Stories from the Trenches: The Challenges of Building an Analytics Stack
Organizations often showcase the virtues of their data platforms, but rarely share the challenges and decisions faced along the way. Our session describes how we architected our analytics stack around Druid, an open source distributed data store, and how we overcame the challenges around scaling the system, balancing features with cost, and making performance consistent.
When we first designed Druid for problems of real-time data ingestion, fast queries, high availability, and multi-tenancy, there were numerous challenges we did not foresee. Over the last three years, we have evolved Druid and the entire analytics stack built around it to overcome a variety of these challenges. In the process, we have learned a great deal about understanding user query patterns, running nodes “in-memory”, managing failures, and properly monitoring systems.

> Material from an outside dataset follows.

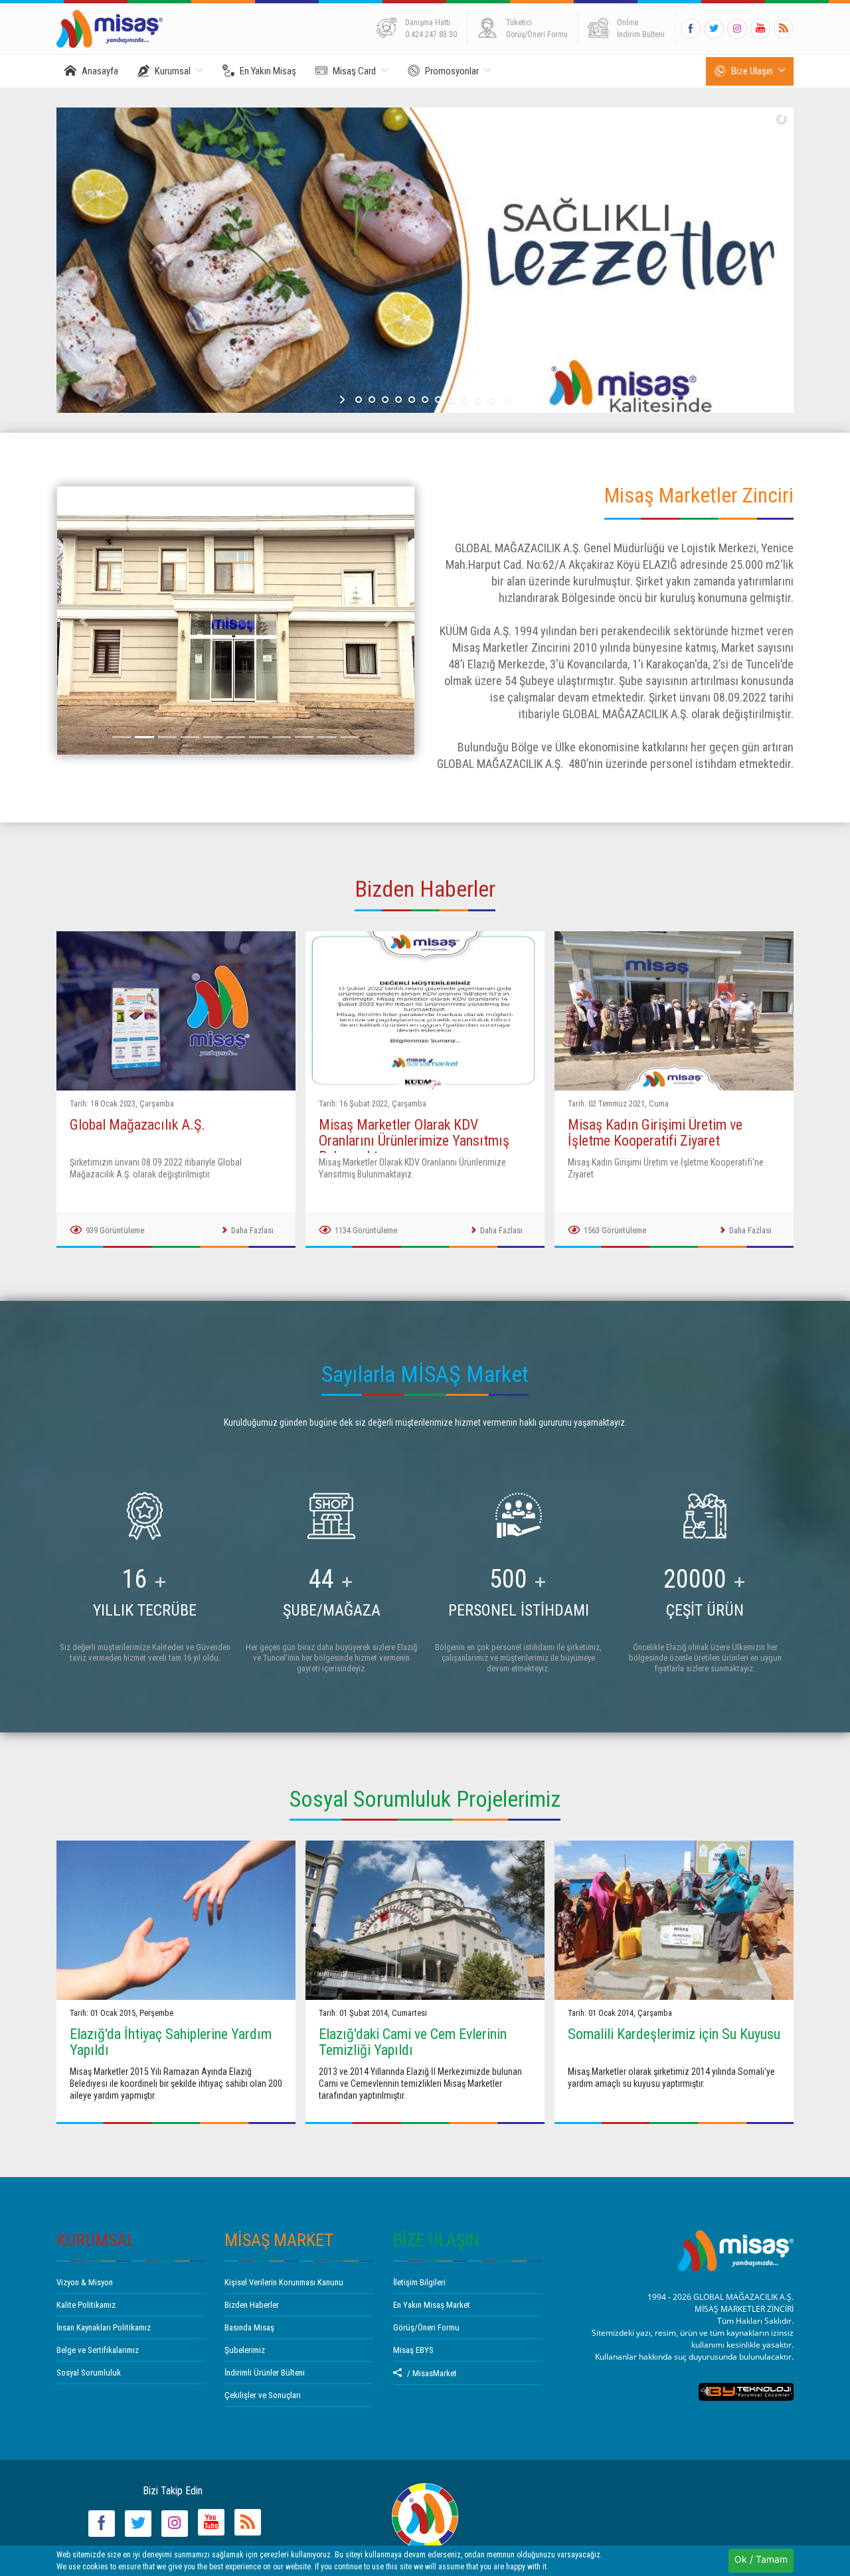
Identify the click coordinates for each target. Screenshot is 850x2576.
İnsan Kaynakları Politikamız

Our Druid cluster now contains over a hundred terabytes of compressed data, representing trillions of rows, and we maintain a 95th percentile query latency of less than a second. We also ingest several terabytes of new data per hour. While scaling our cluster, we found what properties led to consistent performance and systematically applied them to better manage memory, improve stability, and maintain consistency.

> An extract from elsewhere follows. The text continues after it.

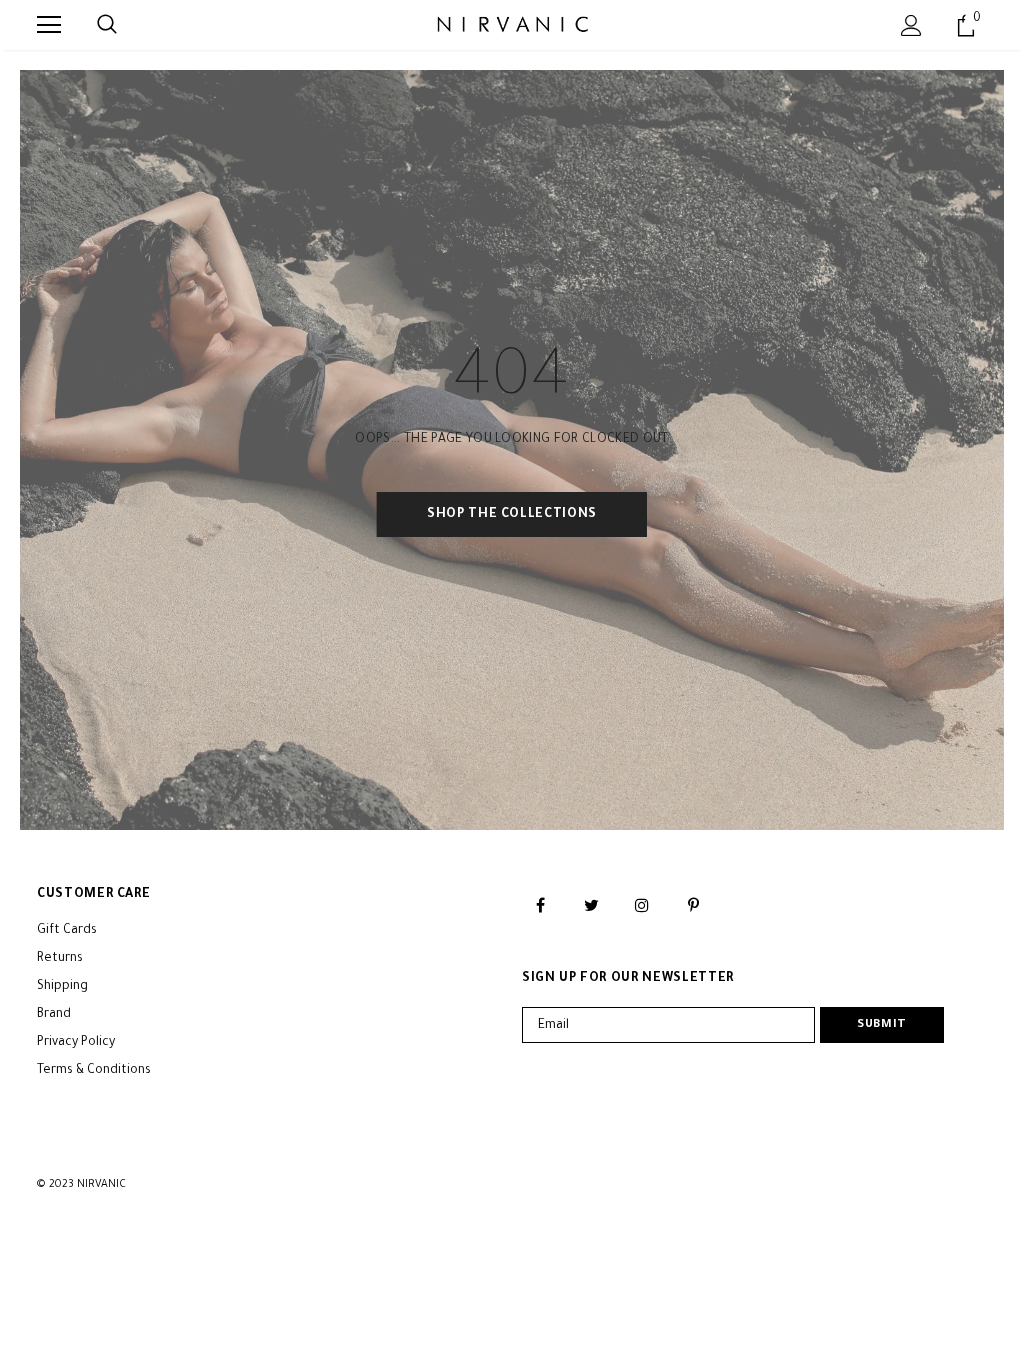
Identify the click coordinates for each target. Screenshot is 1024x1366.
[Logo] (511, 24)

We hope this session will inform anyone who faces similar problems of potential ways of solving them.
Fangjin is one of the first developers to Metamarkets and the Druid project. He mainly works on core infrastructure development. Fangjin comes to Metamarkets from Cisco where he developed diagnostic algorithms for various routers and switches. He holds a BASc in Electrical Engineering and a MASc in Computer Engineering from the University of Waterloo, Canada.
One of the first engineers to Metamarkets’ analytics team, Xavier is responsible for analytics infrastructure, including real-time analytics in Druid. He was previously a quantitative researcher at BlackRock. Prior to that, he held various research and analytics roles at Barclays Global Investors and MSCI. He holds an MEng in Operations Research from Cornell University and a Masters in Engineering from École Centrale Paris.